Rather up to four years, the closure will take place in two phases over five years, said Mike King, president and chief executive officer of Camden Clark.
The plan to eventually move all services to the Memorial Campus will be done without impacting patient care or access to services, according to King. Plans are in place to increase space at the Memorial Campus to accommodate programs being moved from the St. Joseph’s Campus.
In August, King announced the St. Joseph’s Campus will be closed in the next two to four years.
”I announced that, over the next two to four years, Camden Clark Medical Center would relocate and consolidate all hospital acute care services to the Memorial Campus,” King said. ”The notion being that consolidated, our medical center would be stronger programmatically, clinically and economically.”
Hospital officials said the reason for the consolidation and closure was the substantial decline in patient volumes, the physical condition of the St. Joseph’s Campus and the financial challenges, especially in the implementation of the national Patient Protection and Affordable Care Act.
Admissions are dropping and length of stays at hospitals are shorter as health care shifts from in-patient to out-patient services because of how insurers will pay, officials said, adding they do not need the combined bed space of both facilities.
However, based on current inpatient volumes and bed capacity, the complete consolidation of acute care services will occur in two phases over five years, King wrote.

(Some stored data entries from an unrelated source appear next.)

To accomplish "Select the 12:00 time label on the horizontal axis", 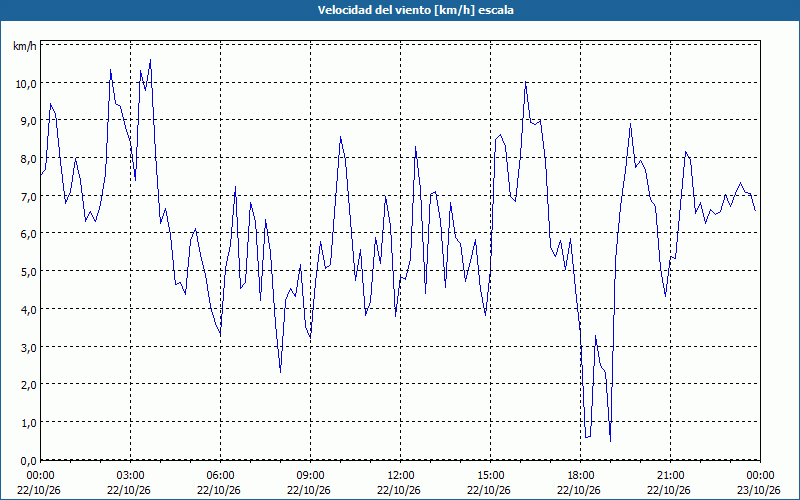I will pos(400,476).
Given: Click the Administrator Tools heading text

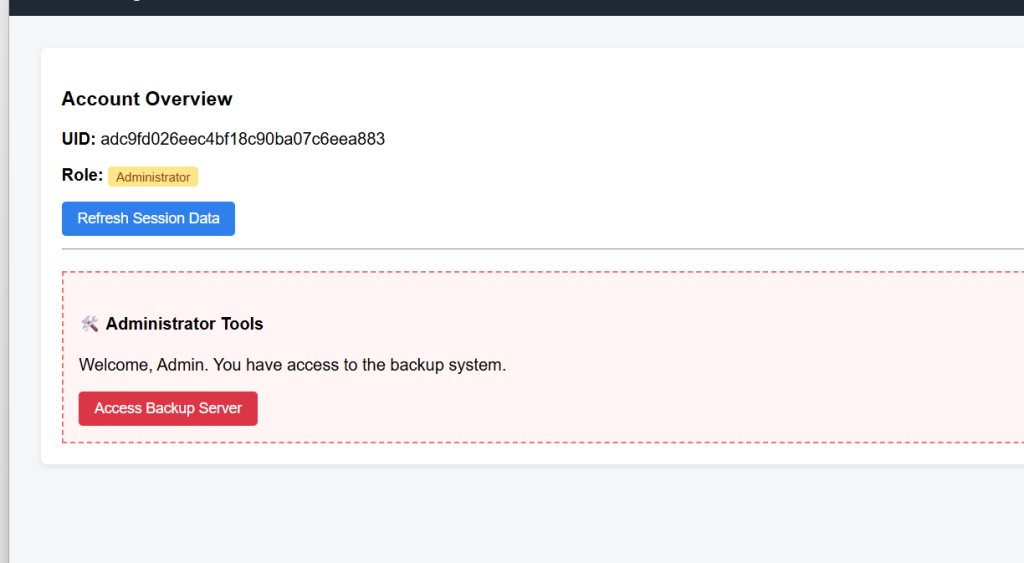Looking at the screenshot, I should point(184,324).
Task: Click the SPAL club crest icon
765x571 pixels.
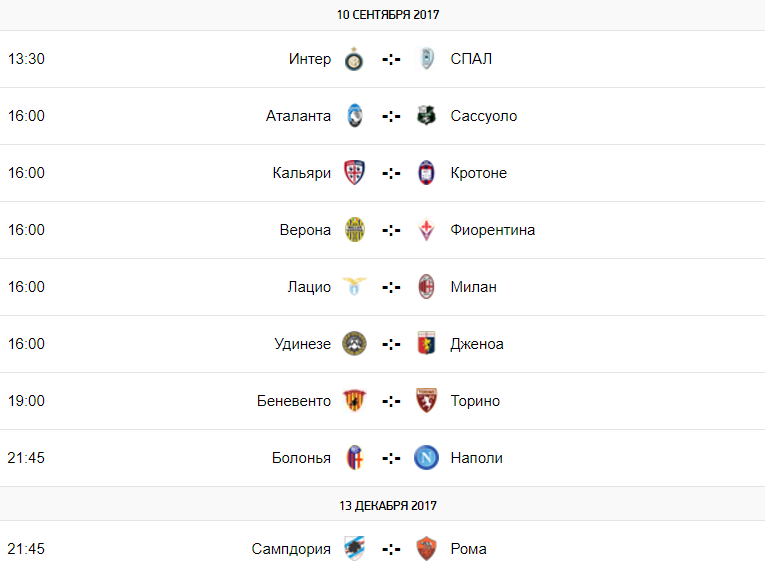Action: pyautogui.click(x=427, y=59)
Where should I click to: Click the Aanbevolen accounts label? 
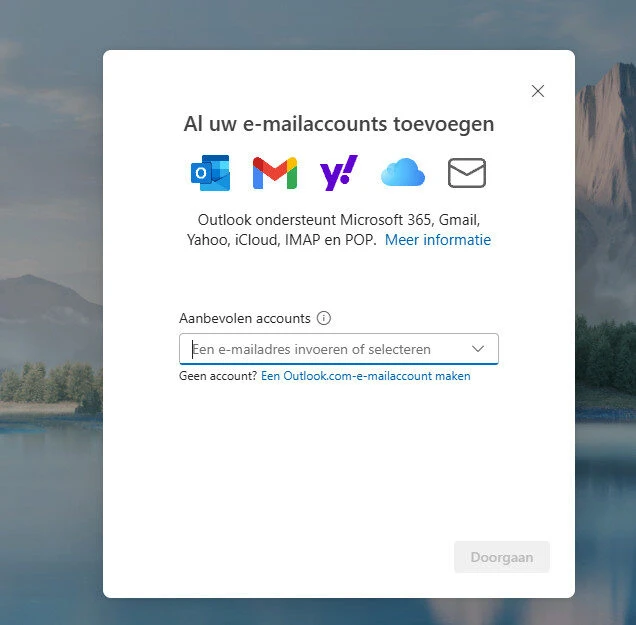pos(244,318)

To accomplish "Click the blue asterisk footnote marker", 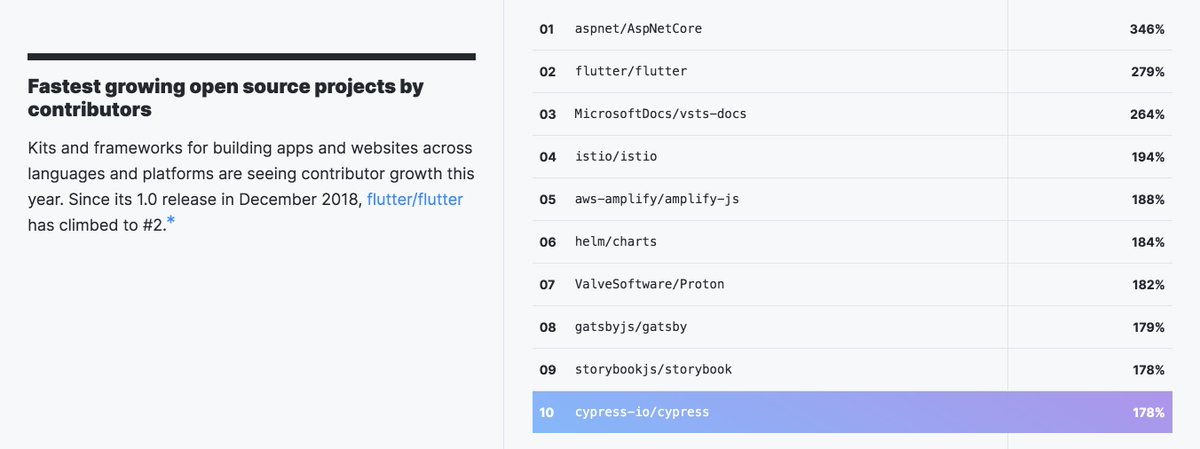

”The reason for the longer time frame is that, as we more closely examined the requirements to make this move, there is simply not enough space at the Memorial Campus to accommodate all of the programs and services currently housed at the St. Joseph’s Campus in the manner we desire,” King said.
The first phase will occur over the next two years and will relocate all aspects of the cardiac program, including open heart, from St. Joseph’s to the Memorial Campus, King said.
The emergency department at the Memorial campus will be expanded to accommodate both campuses’ emergency patient population, King said.
The second phase will be completed in five years and will include the relocation of all remaining acute inpatient services including orthopedics and spine, King said. This second phase will mean the addition of new space at the Memorial Campus, he said.
”Camden Clark Medical Center Board approved this direction at the December meeting,” King said. ”The next phase will be to begin the planning in earnest for these moves in a way that revitalize our physical plant and benefit our patients and families and meet the needs of our physician community.”
St. Joseph’s Hospital was established more than 100 years ago by the Sisters of St. Joseph and was the second Catholic hospital in West Virginia. West Virginia United Health System with Camden Clark purchased St. Joseph’s from Signature Hospital Corp. for $87 million in a deal completed in March 2011 and merged it with Camden-Clark Memorial Hospital to form Camden Clark Medical Center.
Much misinformation and false rumors have been spread since the announcement was of the closure of the St. Joseph’s Campus, King said. Among the rumors are plans to to sell Camden Clark, closure of services and the possible uses for the St. Joseph’s Campus.
The immediate closure of St. Joseph’s campus has never been a part of the consolidation plan, King said.
”It continues to operate and will remain open until we can relocate and consolidate all services to one convenient location,” he said. ”Moreover, rumors about the elimination of specific services are also blatantly false.
”For instance, our heart program is not going away. Not only is it alive and thriving, it is continuing to grow,” King said. “In fact, we have added an additional thoracic-heart surgeon in December to enhance our services and coverage.”
The emergency department at St. Joseph’s also will continue to operate until emergency services are relocated and consolidated, he said.
Among rumors is the St. Joseph’s facility could be bought by the government for a Veterans Administration hospital. A comment from the VA was not immediately available.
Residents have much to be excited about, King said.
”We’re going to bring to our Mid-Ohio Valley a medical center – new buildings, expanded services and more specialties,” he said. ”This means state-of-the-art medical services for the region, new construction jobs for workers and a more modern downtown campus for our state’s third largest medical center right here at home.”